───── Passage given ─────

# boat rental in murrels inlet



## bdrlgion (Mar 1, 2010)

Hi,

Apologies if this is posted in the wrong spot --- I'm interested in renting a small boat to putter around Murrell's Inlet on March 20th - I know Capt Dick's Marina has a 17' skiff for rent for super-cheap (we're on a very strict budget) - i.e. around $180/day, but they arent' opening until April 1st.

It's for a fishing-fanatic's small bachelor party, but we really can't spend much more than that. And we're looking pretty much only in the Murrell's Inlet area.

Any suggestions would be greatly appreciated!

Thanks, and tight lines (esp to all that respond!)


----------



## Inleted (Jan 20, 2010)

*boat rental*

when you first turn into murrells inlet off 17 business heading south there is a carolina skiff on the right that is for rent and about a half mile past Dick's there is a guy on the right that rents boats also, don't know much other than I always see them there.


----------



## bdrlgion (Mar 1, 2010)

Interesting...

Is there any chance you'd be able to grab a phone number off of either of those rental options?

I won't be able to head down there until the night before.

Thanks either way for the help! Much appreciated


----------



## Mr. Hand (Jun 15, 2009)

You might try Pawley's Island Outdoors (843-979-4666). I don't know about prices, but they are just a few miles south of MI and I believe you can get to MI by boat from Pawley's Island. Good Luck!


----------



## PawleysDude (Jul 6, 2009)

───── Input rows ─────

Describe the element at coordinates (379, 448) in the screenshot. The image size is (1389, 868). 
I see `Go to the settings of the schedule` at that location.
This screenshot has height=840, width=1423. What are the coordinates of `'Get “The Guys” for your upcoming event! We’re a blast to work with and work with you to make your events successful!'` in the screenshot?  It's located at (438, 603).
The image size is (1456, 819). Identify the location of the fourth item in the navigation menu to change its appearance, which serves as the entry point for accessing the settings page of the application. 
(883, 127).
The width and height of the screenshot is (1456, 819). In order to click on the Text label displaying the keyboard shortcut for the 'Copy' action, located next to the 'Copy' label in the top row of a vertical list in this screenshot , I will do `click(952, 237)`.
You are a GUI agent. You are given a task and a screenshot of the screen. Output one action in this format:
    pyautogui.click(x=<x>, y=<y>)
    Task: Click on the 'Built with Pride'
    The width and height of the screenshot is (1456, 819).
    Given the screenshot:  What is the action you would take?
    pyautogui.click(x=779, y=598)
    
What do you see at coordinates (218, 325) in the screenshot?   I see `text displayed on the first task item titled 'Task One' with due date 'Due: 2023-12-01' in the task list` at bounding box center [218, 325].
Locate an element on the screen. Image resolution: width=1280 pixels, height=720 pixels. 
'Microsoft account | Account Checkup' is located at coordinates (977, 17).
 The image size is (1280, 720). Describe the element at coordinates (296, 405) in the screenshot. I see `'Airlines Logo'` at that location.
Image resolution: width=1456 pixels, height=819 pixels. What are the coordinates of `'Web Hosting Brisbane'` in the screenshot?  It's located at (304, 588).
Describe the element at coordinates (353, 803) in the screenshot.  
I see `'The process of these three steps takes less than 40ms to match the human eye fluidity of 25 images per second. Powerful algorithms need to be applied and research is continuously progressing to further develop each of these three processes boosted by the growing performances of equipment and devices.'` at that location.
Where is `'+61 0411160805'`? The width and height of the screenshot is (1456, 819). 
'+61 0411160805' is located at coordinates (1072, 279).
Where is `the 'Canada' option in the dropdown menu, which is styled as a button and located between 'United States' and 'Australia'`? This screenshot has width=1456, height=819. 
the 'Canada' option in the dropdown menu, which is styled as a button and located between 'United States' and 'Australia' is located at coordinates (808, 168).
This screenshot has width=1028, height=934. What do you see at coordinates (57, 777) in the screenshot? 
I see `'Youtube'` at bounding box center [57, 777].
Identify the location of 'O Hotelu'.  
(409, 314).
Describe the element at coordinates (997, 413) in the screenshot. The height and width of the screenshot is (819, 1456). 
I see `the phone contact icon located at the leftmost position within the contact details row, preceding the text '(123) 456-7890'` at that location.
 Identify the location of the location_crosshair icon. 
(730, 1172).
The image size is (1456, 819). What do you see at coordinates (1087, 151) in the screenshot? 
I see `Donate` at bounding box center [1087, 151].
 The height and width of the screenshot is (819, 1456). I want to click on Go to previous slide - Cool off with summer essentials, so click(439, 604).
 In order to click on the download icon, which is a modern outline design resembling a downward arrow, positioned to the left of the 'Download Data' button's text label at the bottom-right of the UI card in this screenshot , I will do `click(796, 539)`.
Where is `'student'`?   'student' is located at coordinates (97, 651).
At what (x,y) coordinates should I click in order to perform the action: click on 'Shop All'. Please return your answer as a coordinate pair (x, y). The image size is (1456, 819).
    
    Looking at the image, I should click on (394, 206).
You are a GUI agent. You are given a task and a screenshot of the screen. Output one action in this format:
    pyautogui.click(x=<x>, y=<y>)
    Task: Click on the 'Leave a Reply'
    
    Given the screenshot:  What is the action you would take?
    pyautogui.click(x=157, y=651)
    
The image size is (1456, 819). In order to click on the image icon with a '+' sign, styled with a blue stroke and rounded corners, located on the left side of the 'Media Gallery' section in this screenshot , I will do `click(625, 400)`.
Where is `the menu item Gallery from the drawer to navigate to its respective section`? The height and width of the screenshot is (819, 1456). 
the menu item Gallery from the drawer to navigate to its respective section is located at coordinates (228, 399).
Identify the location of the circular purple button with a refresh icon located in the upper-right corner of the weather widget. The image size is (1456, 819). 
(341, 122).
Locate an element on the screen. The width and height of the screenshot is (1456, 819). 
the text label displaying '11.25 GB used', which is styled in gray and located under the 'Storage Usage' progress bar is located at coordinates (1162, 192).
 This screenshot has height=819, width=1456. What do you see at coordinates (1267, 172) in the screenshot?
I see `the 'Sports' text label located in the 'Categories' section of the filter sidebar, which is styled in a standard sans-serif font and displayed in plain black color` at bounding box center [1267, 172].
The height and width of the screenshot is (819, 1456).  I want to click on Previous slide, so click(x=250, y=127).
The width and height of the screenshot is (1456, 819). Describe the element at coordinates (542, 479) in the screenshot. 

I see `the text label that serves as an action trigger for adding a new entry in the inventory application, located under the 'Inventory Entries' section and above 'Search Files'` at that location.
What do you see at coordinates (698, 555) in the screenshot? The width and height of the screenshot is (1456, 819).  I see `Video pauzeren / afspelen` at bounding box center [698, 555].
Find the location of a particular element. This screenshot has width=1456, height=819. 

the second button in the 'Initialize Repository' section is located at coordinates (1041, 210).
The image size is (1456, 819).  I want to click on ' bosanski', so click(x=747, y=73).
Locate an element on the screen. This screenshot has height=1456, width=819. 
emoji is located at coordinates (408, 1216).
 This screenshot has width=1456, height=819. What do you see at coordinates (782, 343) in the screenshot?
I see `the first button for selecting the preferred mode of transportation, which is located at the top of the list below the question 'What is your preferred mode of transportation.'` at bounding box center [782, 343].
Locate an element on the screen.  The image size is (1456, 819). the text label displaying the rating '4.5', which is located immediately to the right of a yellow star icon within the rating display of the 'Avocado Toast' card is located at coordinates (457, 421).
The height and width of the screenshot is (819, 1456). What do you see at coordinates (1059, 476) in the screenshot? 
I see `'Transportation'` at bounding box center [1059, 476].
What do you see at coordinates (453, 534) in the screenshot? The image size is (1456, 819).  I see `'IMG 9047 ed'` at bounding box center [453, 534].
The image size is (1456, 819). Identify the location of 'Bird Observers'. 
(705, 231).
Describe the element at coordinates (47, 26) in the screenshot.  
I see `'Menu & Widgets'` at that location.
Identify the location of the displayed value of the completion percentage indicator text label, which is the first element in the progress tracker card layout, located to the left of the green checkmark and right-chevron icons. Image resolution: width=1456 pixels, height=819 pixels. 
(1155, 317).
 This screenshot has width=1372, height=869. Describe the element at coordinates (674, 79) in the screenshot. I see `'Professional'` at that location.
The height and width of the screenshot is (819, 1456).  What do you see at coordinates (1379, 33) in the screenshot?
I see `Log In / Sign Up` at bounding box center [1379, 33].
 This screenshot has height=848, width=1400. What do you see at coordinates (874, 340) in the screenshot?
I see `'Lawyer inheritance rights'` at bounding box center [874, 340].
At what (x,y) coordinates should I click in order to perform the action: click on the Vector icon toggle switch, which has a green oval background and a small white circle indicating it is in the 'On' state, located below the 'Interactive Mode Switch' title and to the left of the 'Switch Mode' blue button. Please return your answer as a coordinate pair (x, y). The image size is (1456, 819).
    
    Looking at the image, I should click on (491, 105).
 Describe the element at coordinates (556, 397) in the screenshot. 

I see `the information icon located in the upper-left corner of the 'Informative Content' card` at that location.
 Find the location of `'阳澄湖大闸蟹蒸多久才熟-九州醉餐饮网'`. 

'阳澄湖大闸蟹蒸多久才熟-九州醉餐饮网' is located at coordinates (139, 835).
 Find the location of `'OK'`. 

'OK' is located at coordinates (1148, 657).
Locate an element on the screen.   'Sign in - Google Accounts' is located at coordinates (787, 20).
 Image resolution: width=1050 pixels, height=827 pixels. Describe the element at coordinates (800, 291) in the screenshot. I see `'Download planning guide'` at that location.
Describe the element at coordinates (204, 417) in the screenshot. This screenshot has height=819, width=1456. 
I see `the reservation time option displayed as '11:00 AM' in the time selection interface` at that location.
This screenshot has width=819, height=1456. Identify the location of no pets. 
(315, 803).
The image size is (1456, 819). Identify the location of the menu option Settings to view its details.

─────

Given request 1 | Set down everything in the boat rental thread from "## Inleted (Jan" down through "see them there.".
Given request 2 | Recast as a JSON list of strings everything in the records from the line containing "The image size is (1456, 819). Identify the location of 'Bird" down through the line containing "This screenshot has width=1372, height=869.", one string per line, with blank lines omitted.

Full answer 1 |
## Inleted (Jan 20, 2010)

*boat rental*

when you first turn into murrells inlet off 17 business heading south there is a carolina skiff on the right that is for rent and about a half mile past Dick's there is a guy on the right that rents boats also, don't know much other than I always see them there.

Full answer 2 |
[
  "The image size is (1456, 819). Identify the location of 'Bird Observers'. ",
  "(705, 231).",
  "Describe the element at coordinates (47, 26) in the screenshot.  ",
  "I see `'Menu & Widgets'` at that location.",
  "Identify the location of the displayed value of the completion percentage indicator text label, which is the first element in the progress tracker card layout, located to the left of the green checkmark and right-chevron icons. Image resolution: width=1456 pixels, height=819 pixels. ",
  "(1155, 317).",
  " This screenshot has width=1372, height=869. Describe the element at coordinates (674, 79) in the screenshot. I see `'Professional'` at that location."
]